Herrenberg – Die Liberalen in Herrenberg haben derzeit allen Grund zur Freude. Nach dem Achtungserfolg bei den Gemeinderatswahlen, bei denen sie auf Anhieb ein Mandat holten, entsenden sie mit Wilhelm Bührer nun auch einen Vertreter in den Kreistag.

Wilhelm Bührer

Wilhelm Bührer

Auf den Herrenberger Gastronomen Wilhelm Bührer kommt nun viel Arbeit zu. Nachdem er am Wochenende in den Gemeinderat gewählt wurde, ereilte ihn gestern Abend die Nachricht, dass er zudem ein Ausgleichsmandat im Kreistag erhält.
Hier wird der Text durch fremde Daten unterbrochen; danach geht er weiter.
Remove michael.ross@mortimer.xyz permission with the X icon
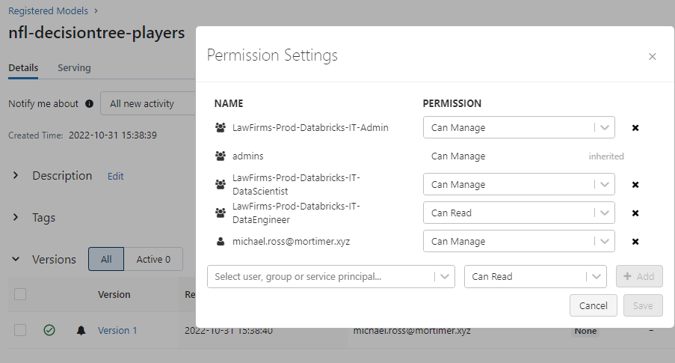Image resolution: width=675 pixels, height=363 pixels. (x=635, y=242)
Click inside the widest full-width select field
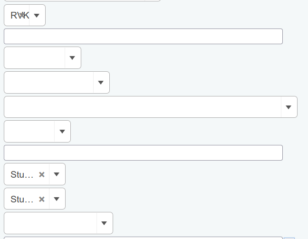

Die Gemeinde Deckenpfronn, bei der die FDP mit 1,18% am schlechtesten abschnitt, entpuppte sich als Zünglein an der Waage. Die 37 Stimmen, die dort auf Bührer entfielen, verhalfen ihm zum Einzug in den Kreistag. „Das wird eine ganze Menge Arbeit, aber ich werde mich dieser Herausforderung stellen und meinen Teil dazu beitragen, dass die FDP wieder Fuß fasst“ kommentierte Bührer seinen Einzug ins Kreisparlament.

„Durch das Wahlverfahren haben wir andere Wahlkreise im Vorteil gesehen. Ein Kreistagsmandat schien fast unmöglich. Daher haben wir im Wahlkampf unseren Schwerpunkt auf die Gemeinderatswahlen in Herrenberg gelegt. Dieser Doppelerfolg ist ein Meilenstein in der Historie unseres Ortsverbandes. Wir werden diese Chance nutzen, um zukünftig mehr auf uns aufmerksam zu machen und erhoffen uns daraus auch eine breitere Zustimmung in Herrenberg und im Oberen Gäu“ so der Ortsvorsitzende Andreas Weik.

Obwohl die FDP im Kreis ihre Stimmen halbierte, verloren sie nur zwei von sechs Mandaten. Neben Wilhelm Bührer erhielt auch die bisherige Fraktionsvorsitzende im Kreistag Heide Berroth ein Ausgleichsmandat. Der Sindelfinger Andreas Knapp und Prof. Dr. Dieter Maurmaier aus Leonberg wurden direkt wiedergewählt.